Records excerpted from a collection
┄┄┄┄┄┄┄┄┄┄
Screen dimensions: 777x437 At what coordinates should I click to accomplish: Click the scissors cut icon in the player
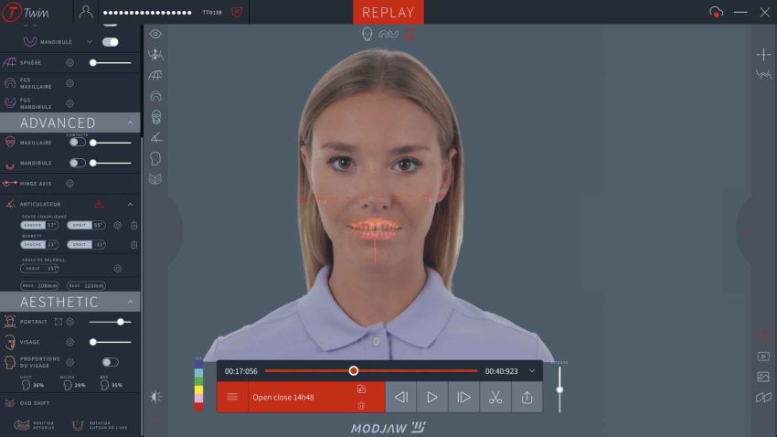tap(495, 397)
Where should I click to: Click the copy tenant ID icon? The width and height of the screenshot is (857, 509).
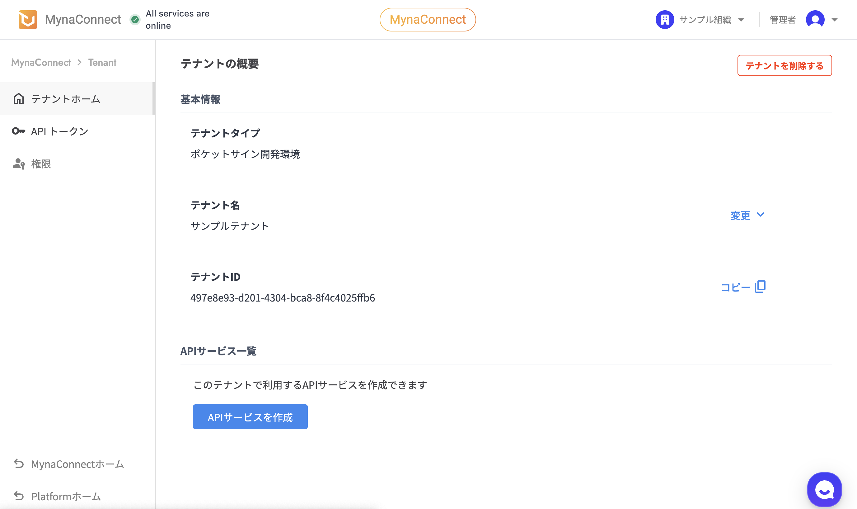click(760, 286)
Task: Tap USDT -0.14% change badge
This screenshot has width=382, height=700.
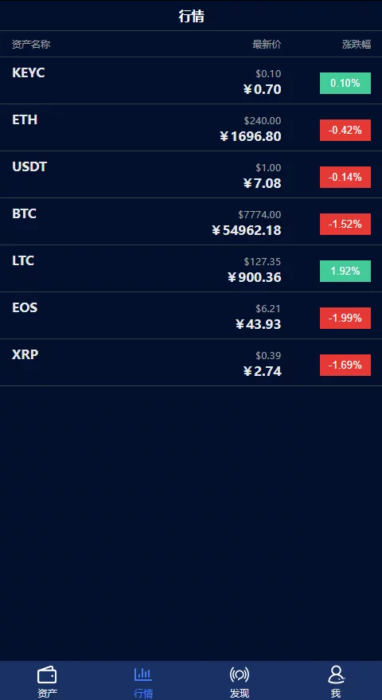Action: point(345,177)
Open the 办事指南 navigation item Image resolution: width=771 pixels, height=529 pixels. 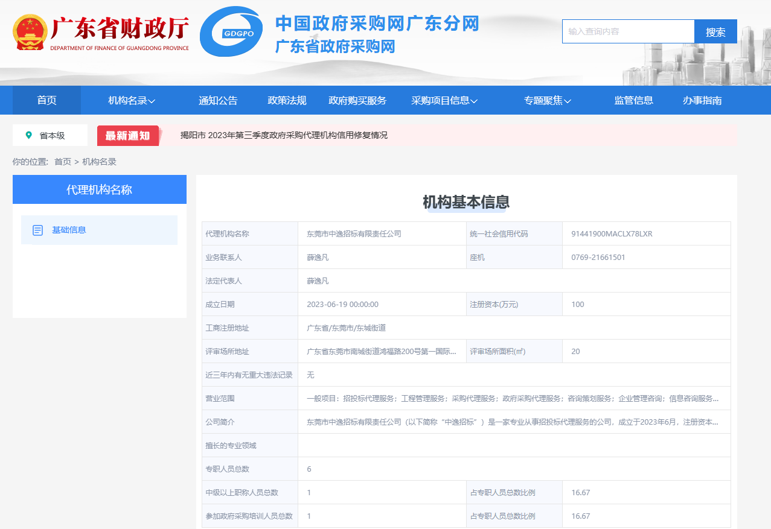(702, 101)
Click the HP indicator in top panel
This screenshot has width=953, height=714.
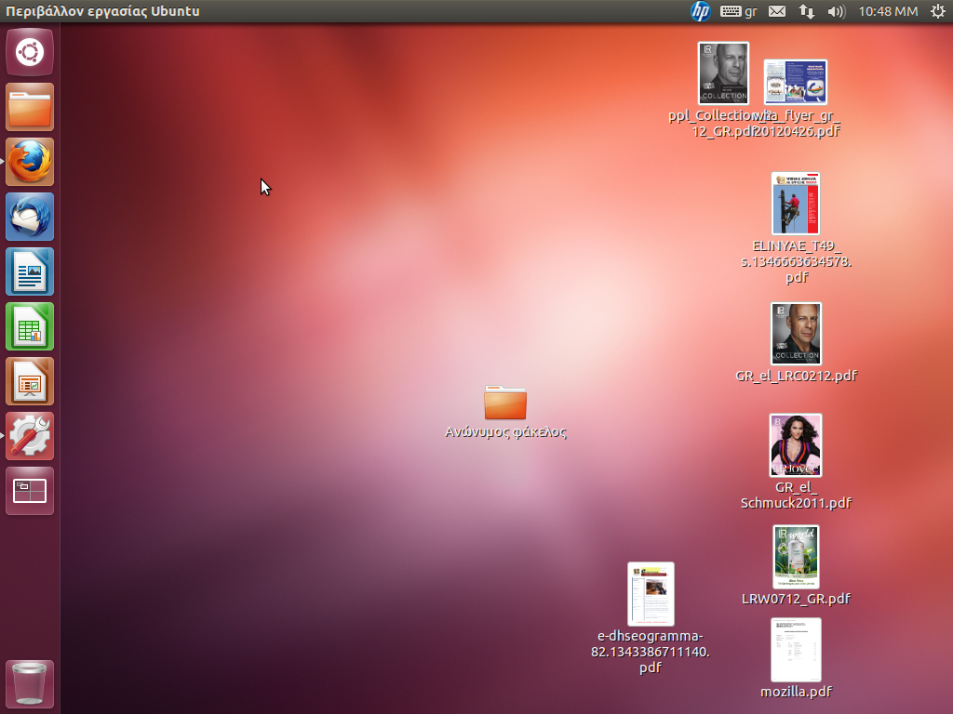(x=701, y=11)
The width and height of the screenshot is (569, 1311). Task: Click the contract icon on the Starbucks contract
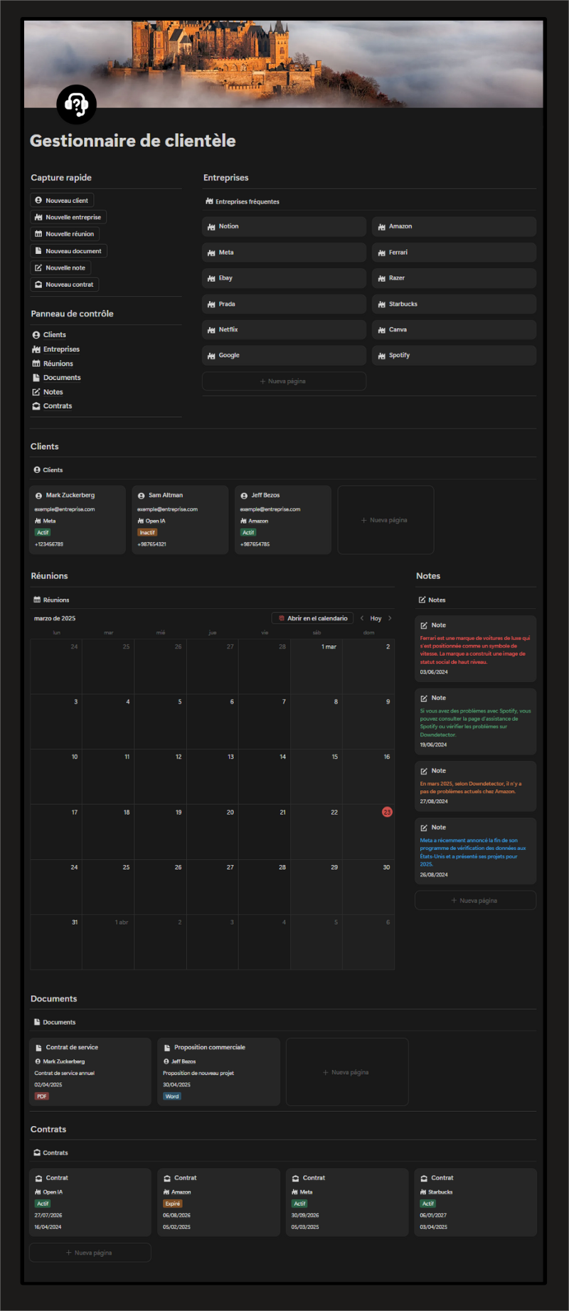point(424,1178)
┄┄┄┄┄┄┄┄┄┄
■ AIM OF THE EXERCISE ■
Starting at the line that contains "The width and height of the screenshot is (569, 1311)." and continuing through the end of the records, rewrite those lines with "Starbucks" swapped for "Costco" and everything else unchanged. Leave the pictures out.

■ PROBLEM SOLUTION ■
The width and height of the screenshot is (569, 1311). Task: Click the contract icon on the Costco contract
point(424,1178)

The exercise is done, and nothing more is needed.